The Institute of Company Secretaries of India (ICSI) has formed a seven-member committee to look into ways to strengthen corporate governance norms in the aftermath of the Satyam scandal.
“The ICSI Council, in its recent meeting, deliberated the matter in detail and constituted a core group consisting seven members to go into the issues arising out of the Satyam episode and suggest steps to strengthen the governance framework amongst corporates as well as changes in the legal policy framework regulating the corporates and professionals,” its president Datla Hanumanta Raju said.
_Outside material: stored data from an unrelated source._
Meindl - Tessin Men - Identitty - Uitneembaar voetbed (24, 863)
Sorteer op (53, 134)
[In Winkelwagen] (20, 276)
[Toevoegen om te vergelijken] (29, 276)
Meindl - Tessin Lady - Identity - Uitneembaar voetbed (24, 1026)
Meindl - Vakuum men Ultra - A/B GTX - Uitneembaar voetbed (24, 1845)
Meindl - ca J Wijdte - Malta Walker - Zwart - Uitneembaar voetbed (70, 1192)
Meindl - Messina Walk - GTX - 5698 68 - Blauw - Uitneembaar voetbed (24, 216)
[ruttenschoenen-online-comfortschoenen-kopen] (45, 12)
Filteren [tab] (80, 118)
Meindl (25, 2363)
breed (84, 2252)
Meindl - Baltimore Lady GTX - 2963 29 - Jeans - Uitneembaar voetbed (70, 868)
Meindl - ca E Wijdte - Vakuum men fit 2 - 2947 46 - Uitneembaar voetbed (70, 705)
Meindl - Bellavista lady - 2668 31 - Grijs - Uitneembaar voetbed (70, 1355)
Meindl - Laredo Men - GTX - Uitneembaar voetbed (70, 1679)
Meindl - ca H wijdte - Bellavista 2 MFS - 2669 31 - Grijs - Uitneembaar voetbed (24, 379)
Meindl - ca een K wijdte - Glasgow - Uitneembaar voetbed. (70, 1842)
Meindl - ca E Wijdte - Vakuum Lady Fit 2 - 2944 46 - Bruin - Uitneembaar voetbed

ICSI has also been assisting the government in its investigation into the Satyam scam and has sought answers from the scam-hit IT major’s company secretary, asking him to furnish details related to adherence of corporate governance norms. “We have received a report from the company, but have sought more details,” Raju said. ICSI had asked Satyam’s company secretary to furnish the company’s balance sheet, annual report and corporate governance reports for the last few years.
ICSI’s core group would look into a host of issues related to corporate governance compliance. “The primary area being looked into would be related to disclosure and transparency made in terms of board processes and agenda papers. Also, the core group would look into the role of independent directors and how they can be an effective tool against such frauds,” ICSI CEO NK Jain said. Related-party transactions would also be an area on which the ICSI core group would deliberate, he added.
“The idea is to identify inherent weakness in the system and suggest ways to plug loopholes,” he said. ICSI has also been training independent directors on how they should act as effective checks against any malpractice in a company. “This is certainly our core area. ICSI has already trained directors of LIC who are on the boards of various companies. Also, we are doing a similar program for directors of PNB,” Jain said.